Interested in applying? Visit the Feature Film Program to learn more.
Sundance Institute and the Sloan Foundation
Sundance Institute is proud to celebrate more than a decade of partnership with the Alfred P. Sloan Foundation and their commitment to Sundance Institute’s Science-in-Film Initiative. The Sloan Foundation is devoted to the support of education and research in science, technology, and economic performance through a variety of grants and fellowships. The principle belief of the Foundation is that understanding the world and all of its functionalities is key to the betterment of society as a whole.
The New York-based Alfred P. Sloan Foundation, founded in 1934, is a non-profit philanthropy that makes grants for original research and education in science, technology, and economic performance. Sloan’s program in Public Understanding of Science and Technology, directed by Doron Weber, supports books, radio, film, television, theater and new media to reach a wide, non-specialized audience and to bridge the two cultures of science and the humanities.
Sloan’s Film Program encourages filmmakers to create more realistic and compelling stories about science and technology and to challenge existing stereotypes about scientists and engineers in the popular imagination. Over the past two decades, Sloan has partnered with some of the top film schools in the country – including AFI, Carnegie Mellon, Columbia, NYU, UCLA and USC – and established annual awards in screenwriting and film production, along with an annual best-of-the best Student Grand Jury Prize administered by the Tribeca Film Institute. The Foundation also supports screenplay development programs with the Sundance Institute, Tribeca Film Institute, the San Francisco Film Society, the Black List, and Film Independent’s Producing Lab and Fast Track program and has helped develop such film projects as Shawn Snyder’s To Dust, Ginny Mohler and Lydia Pilcher’s Radium Girls, Morten Tyldum’s The Imitation Game, Matthew Brown’s The Man Who Knew Infinity, and Michael Almereyda’s Experimenter. The Foundation has also supported theatrical documentaries such as the recently released Bombshell: The Hedy Lamarr Story, Particle Fever, and Jacques Perrin’s Oceans.
The Foundation has an active theater program and commissions about twenty science plays each year from the Ensemble Studio Theatre, Manhattan Theatre Club, and the National Theatre, as well as supporting select productions across the country and abroad.

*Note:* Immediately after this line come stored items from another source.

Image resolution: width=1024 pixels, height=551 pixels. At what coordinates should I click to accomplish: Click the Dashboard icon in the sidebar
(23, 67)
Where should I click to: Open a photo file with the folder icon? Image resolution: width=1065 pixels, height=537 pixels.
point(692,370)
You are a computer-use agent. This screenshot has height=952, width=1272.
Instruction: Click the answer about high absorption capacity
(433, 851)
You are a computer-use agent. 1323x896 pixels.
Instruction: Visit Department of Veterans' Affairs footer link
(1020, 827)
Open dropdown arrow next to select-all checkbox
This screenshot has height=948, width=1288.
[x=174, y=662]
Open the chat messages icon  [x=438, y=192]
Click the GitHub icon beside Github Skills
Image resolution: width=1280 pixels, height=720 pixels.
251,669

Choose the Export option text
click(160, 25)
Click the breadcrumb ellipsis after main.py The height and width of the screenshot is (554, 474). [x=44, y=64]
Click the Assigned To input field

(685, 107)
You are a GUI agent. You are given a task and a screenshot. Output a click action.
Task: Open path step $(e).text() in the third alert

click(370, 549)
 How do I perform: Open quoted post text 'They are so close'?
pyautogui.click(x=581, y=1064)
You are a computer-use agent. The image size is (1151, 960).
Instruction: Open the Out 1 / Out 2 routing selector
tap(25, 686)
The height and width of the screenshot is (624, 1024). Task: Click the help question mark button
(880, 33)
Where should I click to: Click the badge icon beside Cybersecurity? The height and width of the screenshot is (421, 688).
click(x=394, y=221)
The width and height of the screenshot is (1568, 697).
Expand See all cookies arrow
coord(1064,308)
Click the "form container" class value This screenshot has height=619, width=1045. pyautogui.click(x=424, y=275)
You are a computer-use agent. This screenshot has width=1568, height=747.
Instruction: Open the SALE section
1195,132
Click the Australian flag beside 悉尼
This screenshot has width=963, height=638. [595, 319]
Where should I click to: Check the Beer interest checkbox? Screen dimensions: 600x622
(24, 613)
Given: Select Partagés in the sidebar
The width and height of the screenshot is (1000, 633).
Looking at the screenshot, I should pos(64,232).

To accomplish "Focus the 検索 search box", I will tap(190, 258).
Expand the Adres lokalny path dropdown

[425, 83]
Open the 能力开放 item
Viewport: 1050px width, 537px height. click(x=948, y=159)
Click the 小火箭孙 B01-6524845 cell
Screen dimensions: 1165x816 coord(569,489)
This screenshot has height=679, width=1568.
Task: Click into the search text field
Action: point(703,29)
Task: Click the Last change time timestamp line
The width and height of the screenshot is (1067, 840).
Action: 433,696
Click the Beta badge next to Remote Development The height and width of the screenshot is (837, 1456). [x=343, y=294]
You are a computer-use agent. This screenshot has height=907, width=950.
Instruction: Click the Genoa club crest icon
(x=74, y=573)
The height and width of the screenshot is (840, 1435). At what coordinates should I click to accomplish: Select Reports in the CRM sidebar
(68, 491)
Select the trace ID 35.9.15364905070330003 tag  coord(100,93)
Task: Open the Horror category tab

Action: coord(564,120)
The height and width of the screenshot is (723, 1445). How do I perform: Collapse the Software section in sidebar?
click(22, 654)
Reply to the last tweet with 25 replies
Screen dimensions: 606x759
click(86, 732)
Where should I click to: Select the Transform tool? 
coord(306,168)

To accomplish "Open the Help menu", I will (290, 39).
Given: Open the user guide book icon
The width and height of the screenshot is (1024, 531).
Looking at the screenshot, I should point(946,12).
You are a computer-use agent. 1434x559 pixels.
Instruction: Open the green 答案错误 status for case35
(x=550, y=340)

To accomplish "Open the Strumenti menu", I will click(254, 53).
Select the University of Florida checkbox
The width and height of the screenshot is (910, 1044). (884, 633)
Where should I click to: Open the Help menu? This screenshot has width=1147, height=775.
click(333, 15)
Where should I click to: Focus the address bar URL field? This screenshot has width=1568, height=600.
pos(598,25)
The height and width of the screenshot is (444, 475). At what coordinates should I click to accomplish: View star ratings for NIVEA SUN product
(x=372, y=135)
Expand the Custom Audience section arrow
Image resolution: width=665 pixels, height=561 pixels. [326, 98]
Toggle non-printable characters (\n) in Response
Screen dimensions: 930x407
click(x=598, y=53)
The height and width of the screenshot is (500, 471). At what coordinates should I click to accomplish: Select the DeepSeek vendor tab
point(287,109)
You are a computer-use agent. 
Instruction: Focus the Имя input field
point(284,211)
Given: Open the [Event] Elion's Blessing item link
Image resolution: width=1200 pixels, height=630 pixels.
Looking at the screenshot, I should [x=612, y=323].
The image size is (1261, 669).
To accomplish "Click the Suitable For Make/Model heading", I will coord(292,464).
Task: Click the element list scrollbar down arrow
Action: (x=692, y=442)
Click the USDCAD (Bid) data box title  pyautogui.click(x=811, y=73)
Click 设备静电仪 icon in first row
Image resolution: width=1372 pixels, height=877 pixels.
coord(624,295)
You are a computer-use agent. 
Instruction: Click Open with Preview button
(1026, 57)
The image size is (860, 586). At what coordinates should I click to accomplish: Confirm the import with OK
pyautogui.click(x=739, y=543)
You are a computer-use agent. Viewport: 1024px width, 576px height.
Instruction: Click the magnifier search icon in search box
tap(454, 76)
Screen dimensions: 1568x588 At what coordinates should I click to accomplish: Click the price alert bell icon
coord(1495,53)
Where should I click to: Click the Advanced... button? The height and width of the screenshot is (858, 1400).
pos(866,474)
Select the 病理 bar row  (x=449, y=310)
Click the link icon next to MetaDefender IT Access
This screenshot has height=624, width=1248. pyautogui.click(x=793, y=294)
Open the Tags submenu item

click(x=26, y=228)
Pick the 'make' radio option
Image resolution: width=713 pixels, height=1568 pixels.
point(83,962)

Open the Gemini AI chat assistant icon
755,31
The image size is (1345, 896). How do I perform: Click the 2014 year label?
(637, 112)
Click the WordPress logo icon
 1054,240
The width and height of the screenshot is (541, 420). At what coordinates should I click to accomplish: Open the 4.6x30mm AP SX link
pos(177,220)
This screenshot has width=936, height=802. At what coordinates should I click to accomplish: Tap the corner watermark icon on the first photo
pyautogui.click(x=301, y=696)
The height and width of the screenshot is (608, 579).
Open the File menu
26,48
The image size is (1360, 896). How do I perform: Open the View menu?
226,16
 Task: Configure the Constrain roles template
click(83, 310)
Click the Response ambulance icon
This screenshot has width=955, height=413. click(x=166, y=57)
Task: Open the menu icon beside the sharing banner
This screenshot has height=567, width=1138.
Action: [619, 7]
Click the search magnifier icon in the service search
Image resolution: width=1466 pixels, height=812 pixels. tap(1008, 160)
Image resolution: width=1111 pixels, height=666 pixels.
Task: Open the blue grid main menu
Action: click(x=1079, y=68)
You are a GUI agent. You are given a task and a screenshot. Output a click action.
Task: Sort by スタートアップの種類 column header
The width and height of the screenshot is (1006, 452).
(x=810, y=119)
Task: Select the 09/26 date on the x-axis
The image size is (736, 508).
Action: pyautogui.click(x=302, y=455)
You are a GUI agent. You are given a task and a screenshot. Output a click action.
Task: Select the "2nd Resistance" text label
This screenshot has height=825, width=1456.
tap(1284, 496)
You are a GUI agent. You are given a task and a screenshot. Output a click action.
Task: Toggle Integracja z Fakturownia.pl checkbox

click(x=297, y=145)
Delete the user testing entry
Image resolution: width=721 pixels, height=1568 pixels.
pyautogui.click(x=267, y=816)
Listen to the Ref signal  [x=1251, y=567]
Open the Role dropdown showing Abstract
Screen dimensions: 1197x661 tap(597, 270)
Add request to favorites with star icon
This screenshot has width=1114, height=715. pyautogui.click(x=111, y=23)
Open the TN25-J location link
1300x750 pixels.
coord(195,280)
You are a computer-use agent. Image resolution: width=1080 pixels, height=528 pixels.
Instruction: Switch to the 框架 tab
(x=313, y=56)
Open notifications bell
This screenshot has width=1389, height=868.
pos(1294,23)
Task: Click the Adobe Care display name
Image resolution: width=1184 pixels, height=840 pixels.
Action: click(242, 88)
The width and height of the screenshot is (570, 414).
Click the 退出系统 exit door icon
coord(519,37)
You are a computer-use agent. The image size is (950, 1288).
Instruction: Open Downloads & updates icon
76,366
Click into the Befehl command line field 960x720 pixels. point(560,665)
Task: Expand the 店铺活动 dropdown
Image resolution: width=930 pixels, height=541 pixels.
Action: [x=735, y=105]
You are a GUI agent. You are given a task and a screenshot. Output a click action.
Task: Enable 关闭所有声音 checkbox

Recent grants have supported Lucy Kirkwood’s Mosquitoes, Nick Payne’s Constellations, Lucas Hnath’s Isaac’s Eye, and Anna Ziegler’s Photograph 51. The Foundation’s book program includes early support for Hidden Figures: The American Dream and the Untold Story of the Black Women Mathematicians Who Helped Win the Space Race, the highest grossing Oscar-nominated film of 2017 and the recipient of the Sloan Science in Cinema Prize at the San Francisco Film Society.